■ Entries supplied:
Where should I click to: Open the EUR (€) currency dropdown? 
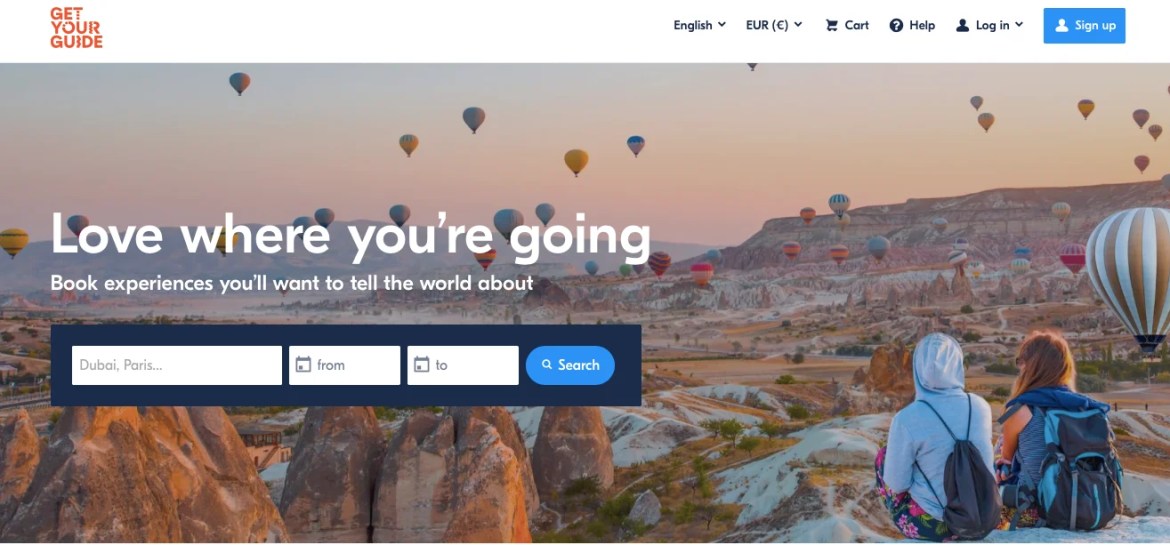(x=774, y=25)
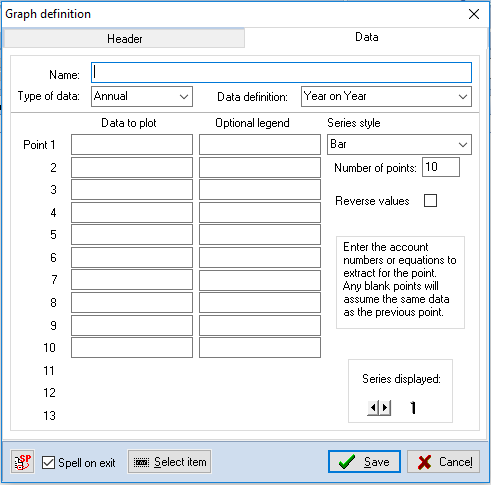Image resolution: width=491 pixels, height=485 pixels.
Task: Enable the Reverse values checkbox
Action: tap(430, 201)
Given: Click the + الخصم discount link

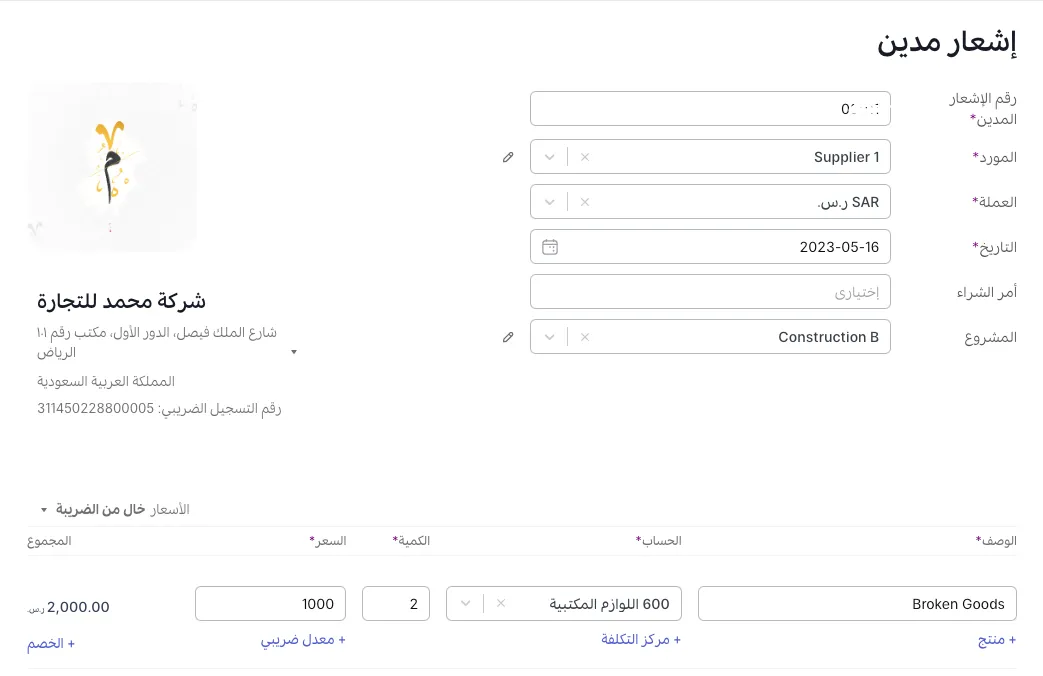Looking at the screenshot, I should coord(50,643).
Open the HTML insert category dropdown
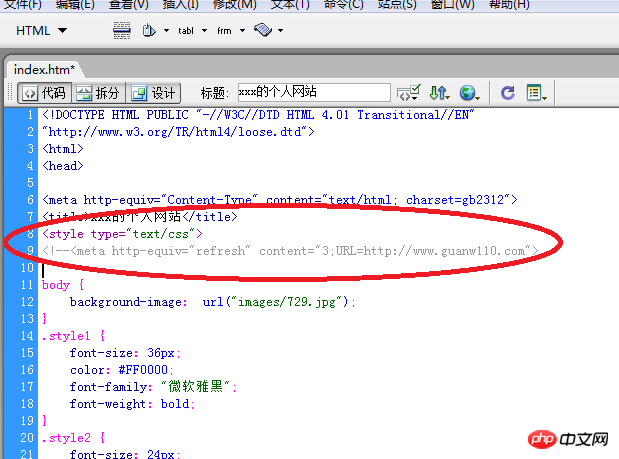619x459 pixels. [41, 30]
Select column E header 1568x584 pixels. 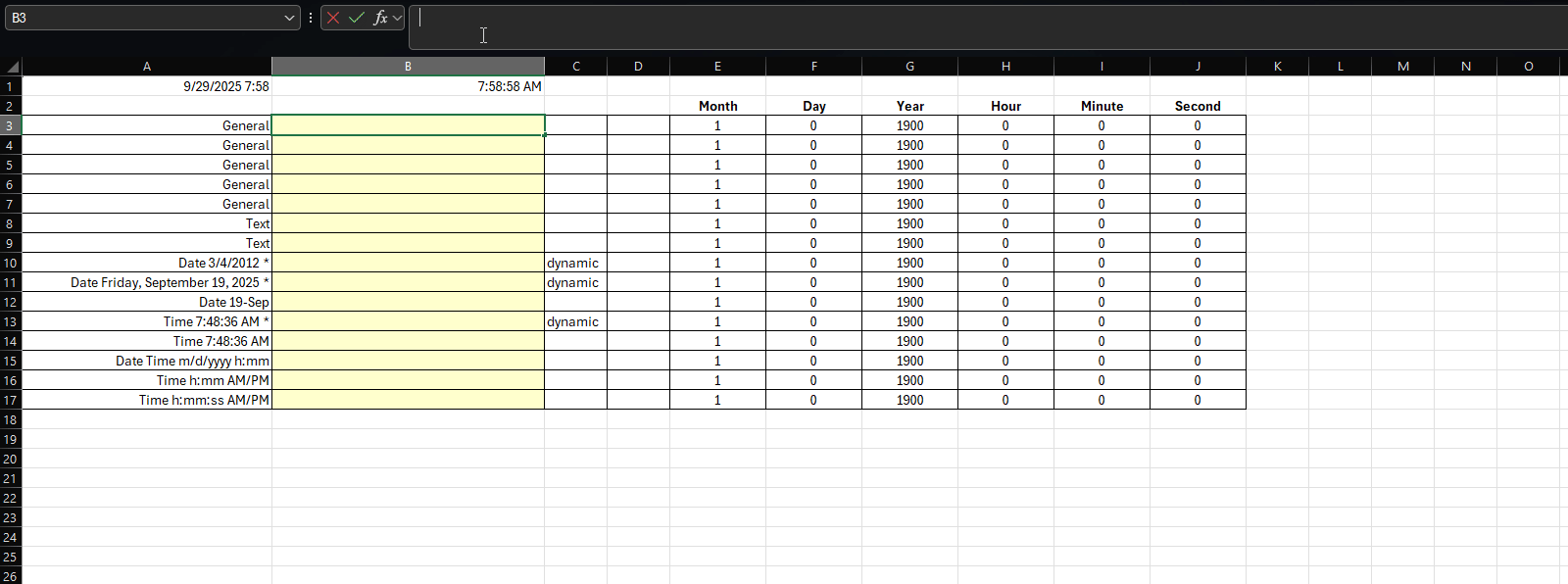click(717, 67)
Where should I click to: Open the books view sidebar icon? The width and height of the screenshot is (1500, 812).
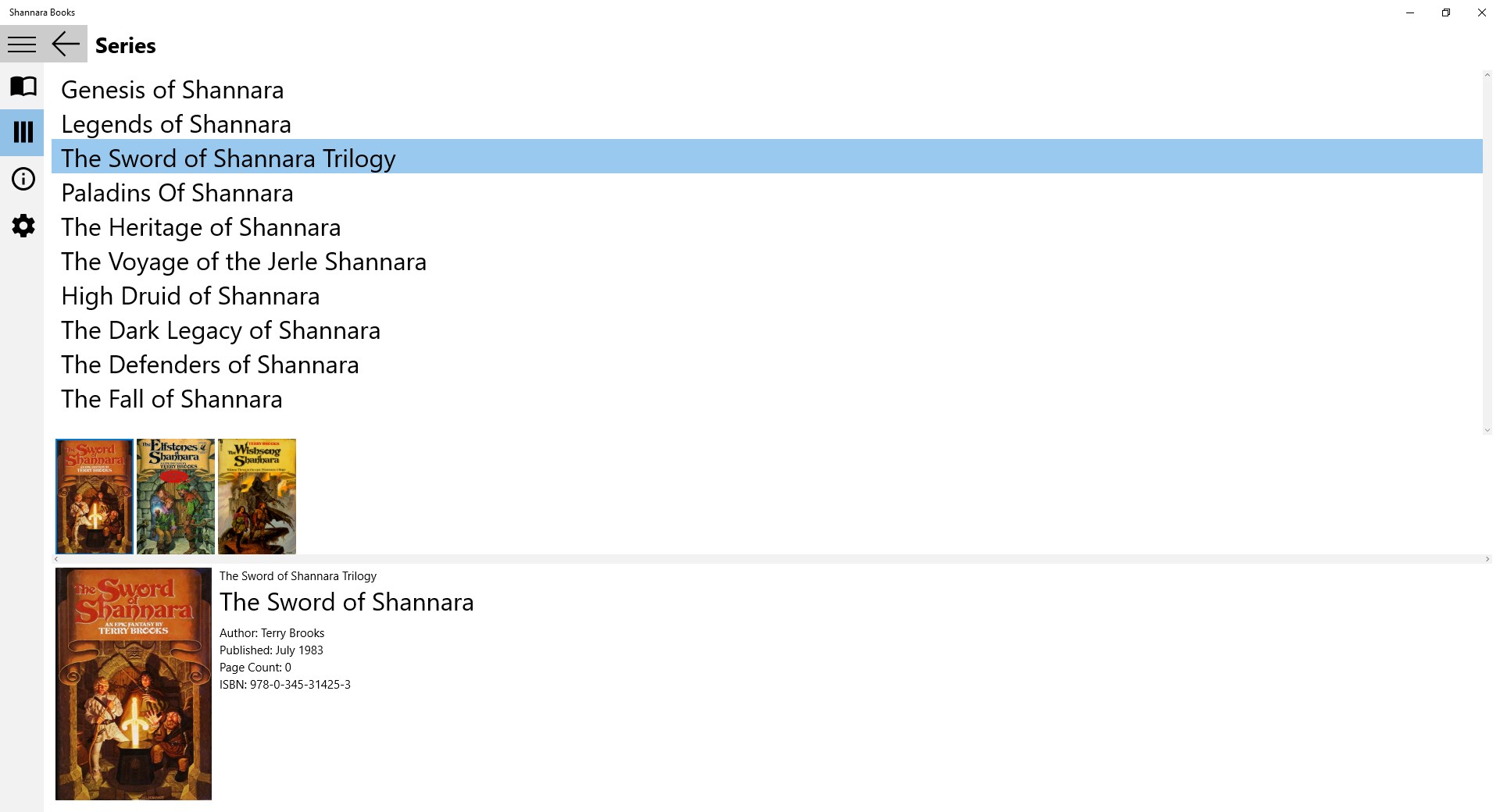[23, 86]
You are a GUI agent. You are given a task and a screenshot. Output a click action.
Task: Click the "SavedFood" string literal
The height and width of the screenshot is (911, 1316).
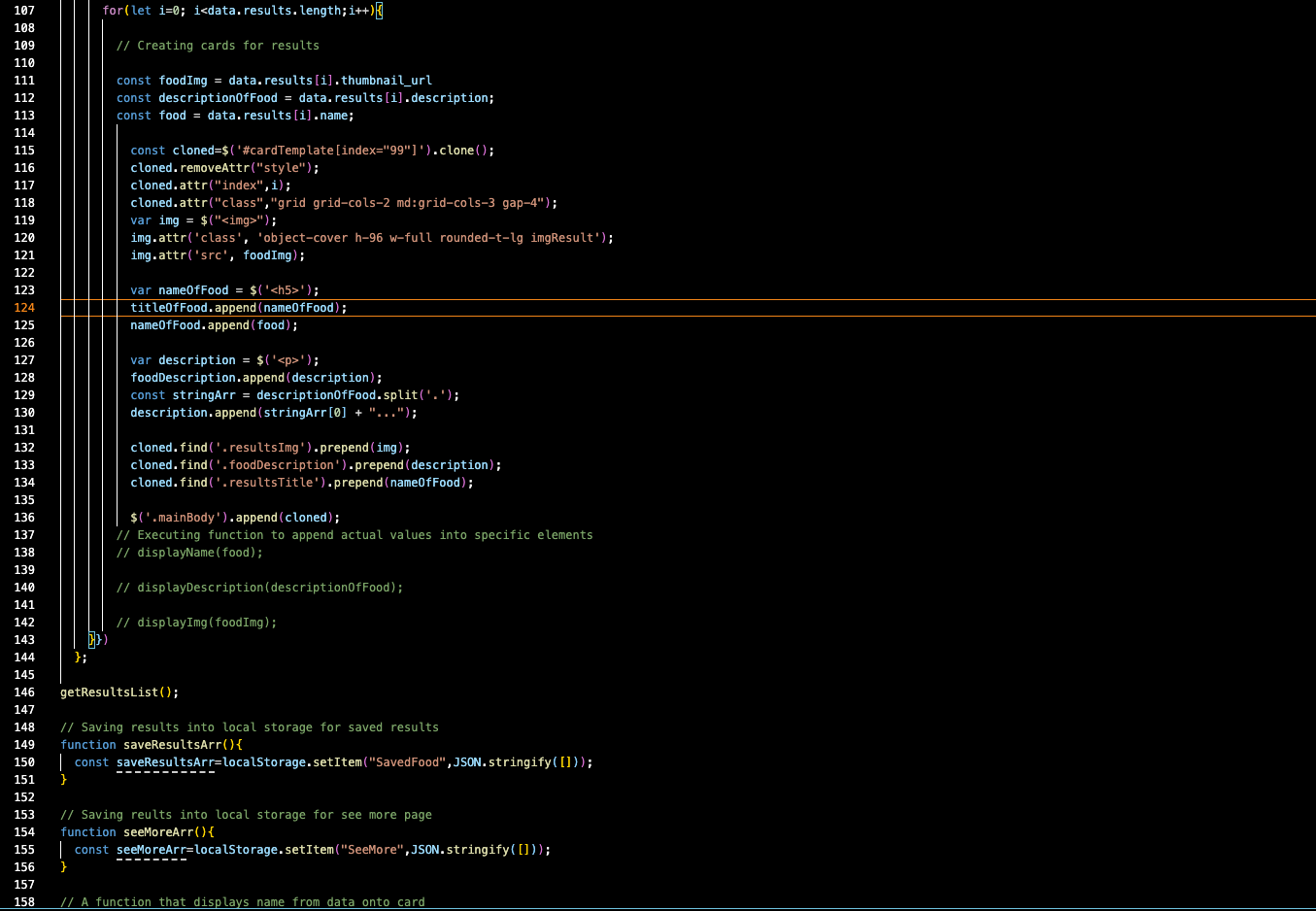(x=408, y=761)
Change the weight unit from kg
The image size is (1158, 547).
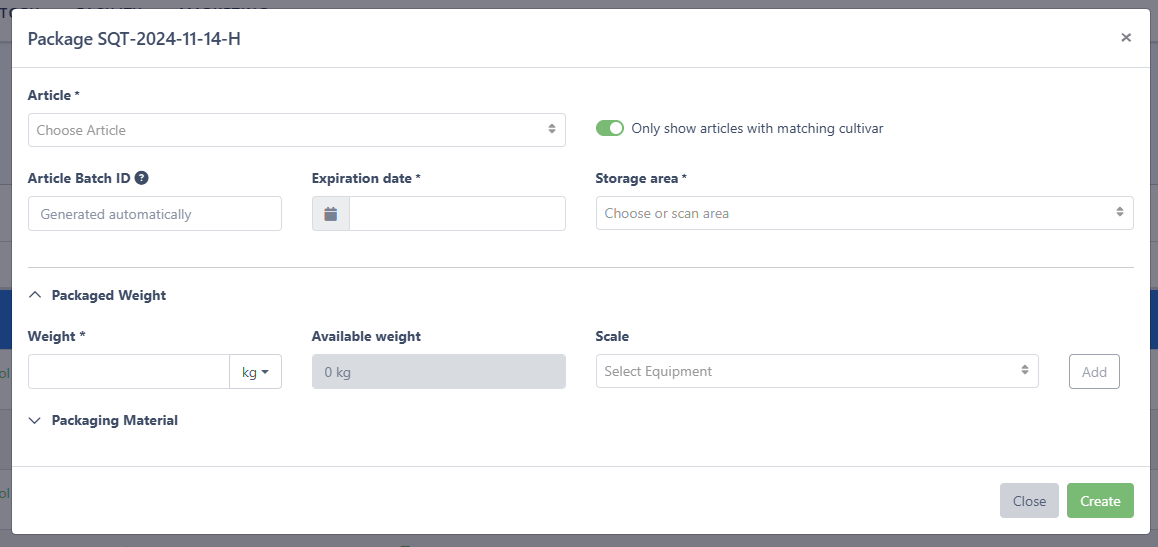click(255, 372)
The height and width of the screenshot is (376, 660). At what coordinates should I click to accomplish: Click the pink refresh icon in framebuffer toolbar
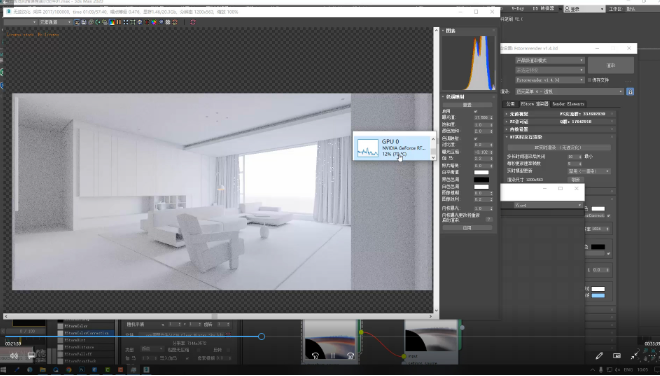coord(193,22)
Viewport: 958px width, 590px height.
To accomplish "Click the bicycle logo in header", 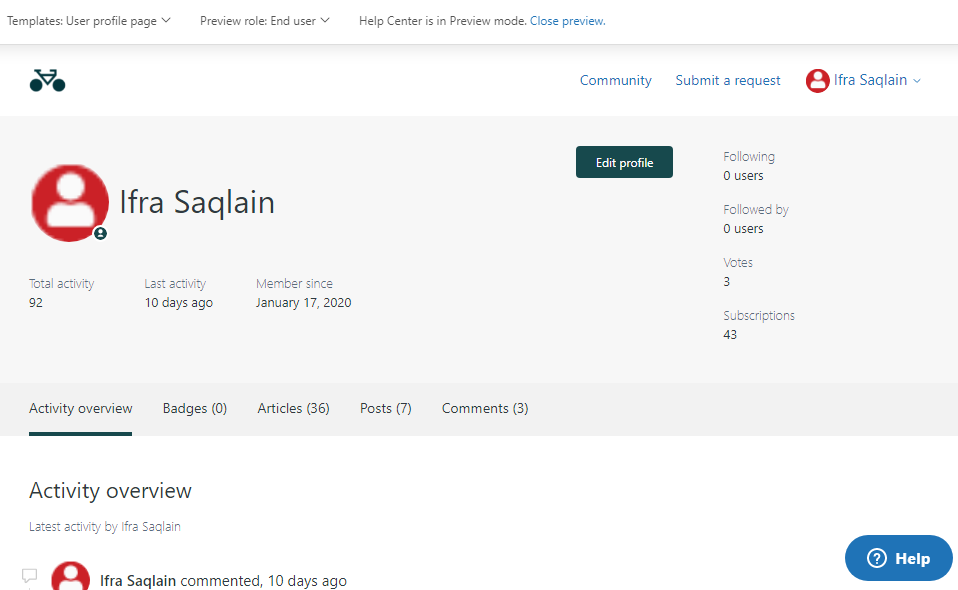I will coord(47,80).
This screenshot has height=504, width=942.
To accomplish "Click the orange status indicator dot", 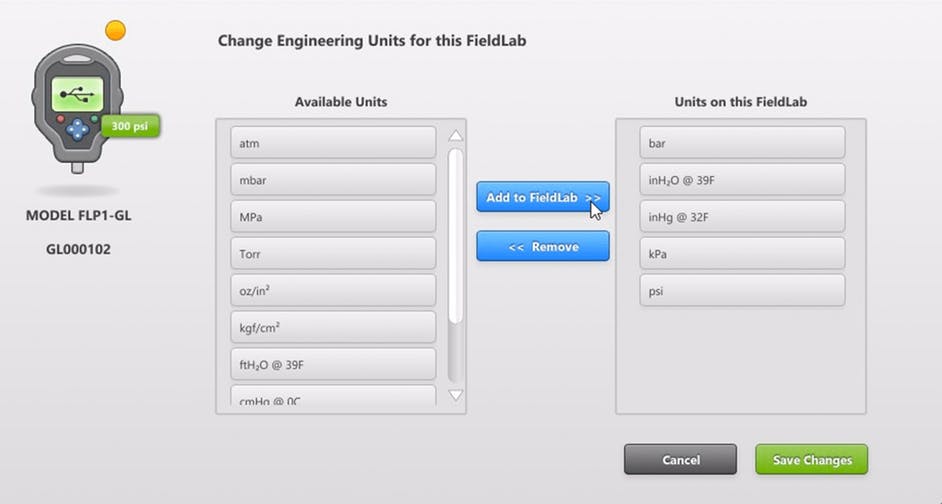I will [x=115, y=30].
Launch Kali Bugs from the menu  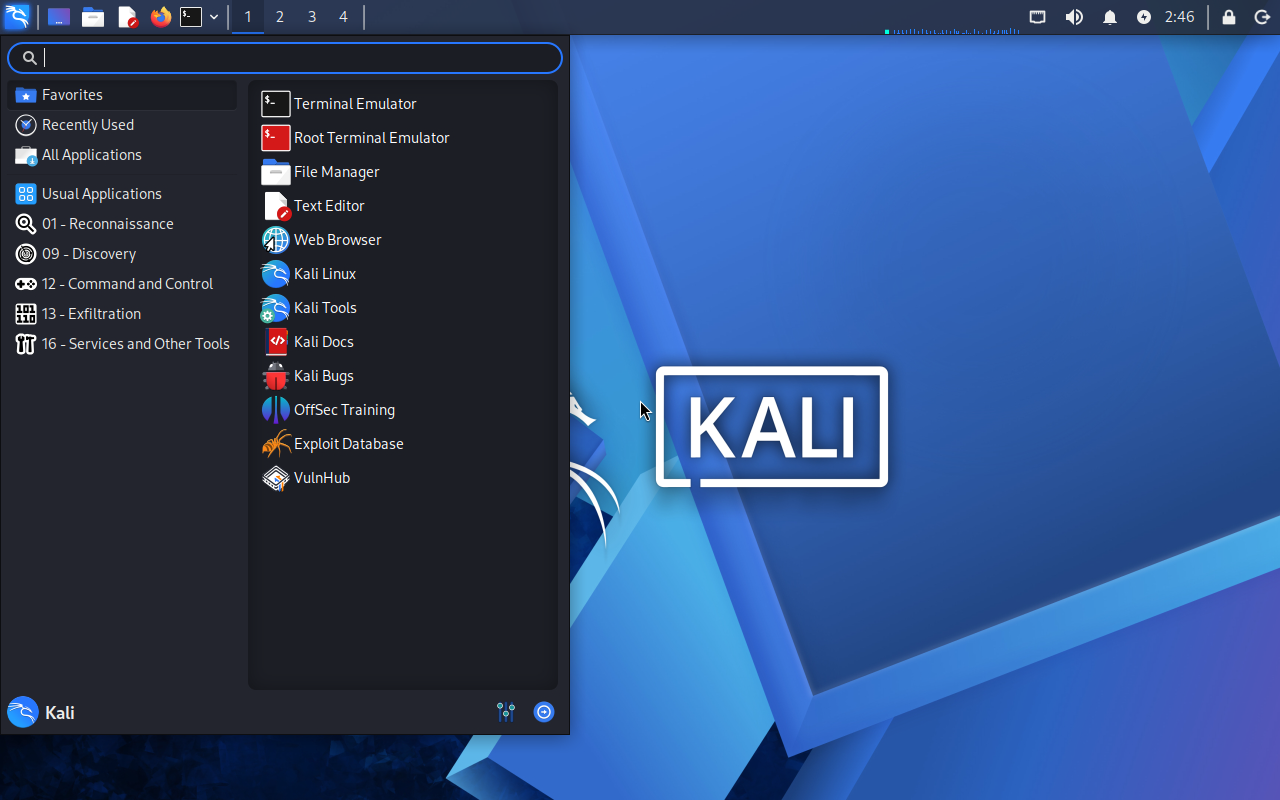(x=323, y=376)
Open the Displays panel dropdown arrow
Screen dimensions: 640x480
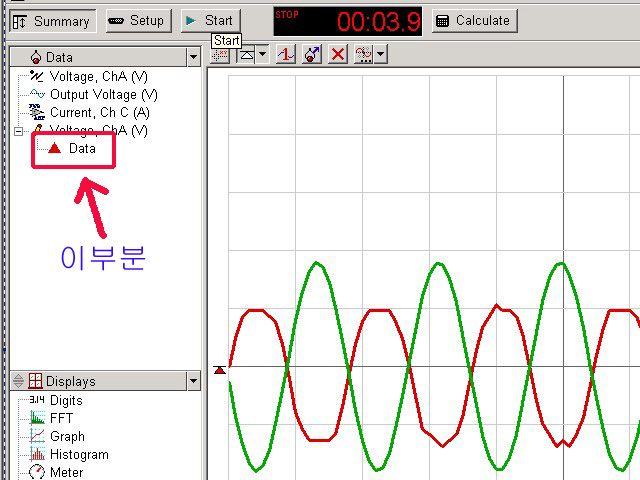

■ Task description: Above are some records; extract exactly the lines from the one containing "The height and width of the screenshot is (911, 1316)." through the one containing "Viewport: 958px width, 590px height." and drop the pictures.

■ Exercise response:
The height and width of the screenshot is (911, 1316).
(x=408, y=761)
Change the weight unit from kg
The image size is (1158, 547).
click(255, 372)
The height and width of the screenshot is (376, 660). At what coordinates should I click to accomplish: Click the pink refresh icon in framebuffer toolbar
coord(193,22)
Viewport: 958px width, 590px height.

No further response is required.